# ISTA/D software problems



## - Mover - (Jun 19, 2007)

I purchased ISTA/D recently and installed it on my laptop without any install issues.

The K+DCAN cable was purchased from Rhiengold along with the software.

ISTA/D identifies the car's VIN ( 'Read out Vehicle data' ) successfully and I'm able to perform a vehicle test. 

The problems with this software;

1) Connection manager doesn't have any of the vehicle info in the 'Ediabas' line.

2) Can't run a 'simulation' at a later time in the day of the test that was done.

The actual tests that I've done (E39) have problems 

- they have the missing info on connection manager
- I can 'connect' but I can't 'break the connection' during simulation.
- 'Simulation' (a replay of the test) doesn't run. Update- Connection Mgr is not adding a new 'run' to the list anymore. Testdaten is empty with no members being added.

Any ideas ?


----------



## Almaretto (Nov 17, 2015)

Contact the seller. It is hard to know whether you got complete software or if you set up correctly. Different versions have different setups.


----------



## nobody_47 (Jun 5, 2014)

Try to check your settings.

see attached file.


----------



## - Mover - (Jun 19, 2007)

nobody_47 said:


> Try to check your settings.
> 
> see attached file.


Settings are fine. After install, all I really needed to do was to make sure the com port number matched up on the connector and the obd.ini file. I confirmed the rest of the settings.

The 'saving' (I think in the Testdaten folder) of a test run isn't being done correctly. In other words, you can't run a 'simulation' of the test you did earlier on your car.


----------



## - Mover - (Jun 19, 2007)

Almaretto said:


> Contact the seller. It is hard to know whether you got complete software or if you set up correctly. Different versions have different setups.

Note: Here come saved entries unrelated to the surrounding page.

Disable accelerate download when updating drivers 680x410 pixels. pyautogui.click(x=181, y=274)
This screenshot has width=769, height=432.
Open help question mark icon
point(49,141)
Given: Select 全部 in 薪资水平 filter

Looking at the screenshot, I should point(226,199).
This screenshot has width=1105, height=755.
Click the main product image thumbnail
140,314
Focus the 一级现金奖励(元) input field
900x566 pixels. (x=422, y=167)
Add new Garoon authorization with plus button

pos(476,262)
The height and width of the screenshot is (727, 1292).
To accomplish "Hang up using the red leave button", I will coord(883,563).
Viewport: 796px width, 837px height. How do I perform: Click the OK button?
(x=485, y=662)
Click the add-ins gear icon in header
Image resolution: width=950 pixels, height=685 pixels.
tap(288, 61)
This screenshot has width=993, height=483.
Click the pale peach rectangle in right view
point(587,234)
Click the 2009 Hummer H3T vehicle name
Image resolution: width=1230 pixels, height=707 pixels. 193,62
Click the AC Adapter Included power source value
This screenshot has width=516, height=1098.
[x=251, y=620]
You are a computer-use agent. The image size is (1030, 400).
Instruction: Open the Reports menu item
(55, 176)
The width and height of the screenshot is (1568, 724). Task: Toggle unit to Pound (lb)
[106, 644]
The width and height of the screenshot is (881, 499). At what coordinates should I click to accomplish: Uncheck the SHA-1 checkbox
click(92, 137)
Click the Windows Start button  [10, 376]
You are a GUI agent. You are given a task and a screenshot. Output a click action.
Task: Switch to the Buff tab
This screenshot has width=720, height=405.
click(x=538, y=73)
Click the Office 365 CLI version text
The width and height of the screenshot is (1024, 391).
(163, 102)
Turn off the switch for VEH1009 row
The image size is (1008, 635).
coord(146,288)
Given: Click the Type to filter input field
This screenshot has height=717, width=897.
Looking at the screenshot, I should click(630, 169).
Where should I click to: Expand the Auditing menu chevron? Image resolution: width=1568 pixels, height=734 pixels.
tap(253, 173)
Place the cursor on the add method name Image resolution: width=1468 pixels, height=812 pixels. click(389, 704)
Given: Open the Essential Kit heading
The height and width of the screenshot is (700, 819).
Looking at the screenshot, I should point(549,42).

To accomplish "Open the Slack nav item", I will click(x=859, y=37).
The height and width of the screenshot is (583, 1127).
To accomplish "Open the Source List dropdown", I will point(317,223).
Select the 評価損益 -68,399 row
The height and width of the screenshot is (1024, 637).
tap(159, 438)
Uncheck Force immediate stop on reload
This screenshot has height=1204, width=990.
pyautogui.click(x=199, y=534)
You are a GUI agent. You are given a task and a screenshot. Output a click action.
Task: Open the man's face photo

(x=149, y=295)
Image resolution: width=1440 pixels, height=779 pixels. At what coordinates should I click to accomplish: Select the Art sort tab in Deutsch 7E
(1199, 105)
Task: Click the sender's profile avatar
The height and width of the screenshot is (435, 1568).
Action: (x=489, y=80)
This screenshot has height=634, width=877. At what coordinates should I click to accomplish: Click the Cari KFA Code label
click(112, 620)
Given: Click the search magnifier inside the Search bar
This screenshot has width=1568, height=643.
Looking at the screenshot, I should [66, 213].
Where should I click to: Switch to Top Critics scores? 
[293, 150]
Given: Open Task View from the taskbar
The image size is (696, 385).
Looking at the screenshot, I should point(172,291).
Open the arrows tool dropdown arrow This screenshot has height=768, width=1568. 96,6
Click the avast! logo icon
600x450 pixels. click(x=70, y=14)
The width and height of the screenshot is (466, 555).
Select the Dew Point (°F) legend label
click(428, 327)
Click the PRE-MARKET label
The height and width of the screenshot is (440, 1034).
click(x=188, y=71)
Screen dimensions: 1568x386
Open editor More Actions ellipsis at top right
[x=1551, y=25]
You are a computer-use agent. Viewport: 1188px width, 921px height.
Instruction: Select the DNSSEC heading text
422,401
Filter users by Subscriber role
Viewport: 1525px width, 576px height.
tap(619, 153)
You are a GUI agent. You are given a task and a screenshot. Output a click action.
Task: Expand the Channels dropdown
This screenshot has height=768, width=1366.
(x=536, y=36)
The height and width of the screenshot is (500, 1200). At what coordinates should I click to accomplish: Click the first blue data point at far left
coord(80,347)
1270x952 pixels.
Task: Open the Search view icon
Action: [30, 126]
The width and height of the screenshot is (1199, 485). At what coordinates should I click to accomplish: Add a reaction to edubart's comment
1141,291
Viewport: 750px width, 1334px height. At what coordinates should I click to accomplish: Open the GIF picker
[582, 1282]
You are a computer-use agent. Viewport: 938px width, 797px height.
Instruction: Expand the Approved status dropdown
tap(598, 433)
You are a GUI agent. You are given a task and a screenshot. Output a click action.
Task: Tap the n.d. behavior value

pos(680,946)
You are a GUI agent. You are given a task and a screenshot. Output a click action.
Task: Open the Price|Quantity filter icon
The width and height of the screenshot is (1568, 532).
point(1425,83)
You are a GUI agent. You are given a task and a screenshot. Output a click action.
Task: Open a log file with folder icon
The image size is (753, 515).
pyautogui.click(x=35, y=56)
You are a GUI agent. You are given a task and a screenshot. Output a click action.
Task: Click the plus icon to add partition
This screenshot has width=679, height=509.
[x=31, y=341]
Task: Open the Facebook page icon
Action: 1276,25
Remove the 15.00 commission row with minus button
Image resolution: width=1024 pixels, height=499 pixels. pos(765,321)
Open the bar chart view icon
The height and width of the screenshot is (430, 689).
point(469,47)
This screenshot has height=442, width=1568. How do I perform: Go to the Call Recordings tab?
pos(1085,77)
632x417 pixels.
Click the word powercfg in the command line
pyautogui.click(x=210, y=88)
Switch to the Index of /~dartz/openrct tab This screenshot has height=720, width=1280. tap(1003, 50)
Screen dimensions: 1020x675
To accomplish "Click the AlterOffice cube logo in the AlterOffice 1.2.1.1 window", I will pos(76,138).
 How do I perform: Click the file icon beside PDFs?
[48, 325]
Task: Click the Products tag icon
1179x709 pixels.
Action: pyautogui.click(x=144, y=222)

I contacted the seller. He provided me a link to download the package. I compared the downloaded package to the one I received in the mail using a Windows utility.

Btw, I reinstall didn't solve the problem. 'Simulation' and saving of tests is still corrupted.

Does anyone have a log (under Logs folder) of a successful run that I could compare my runs to ?


----------



## M393 (Jun 9, 2021)

Hey can I get the link to get my M2 software RE images so I can activate the car play as via bimmer code


----------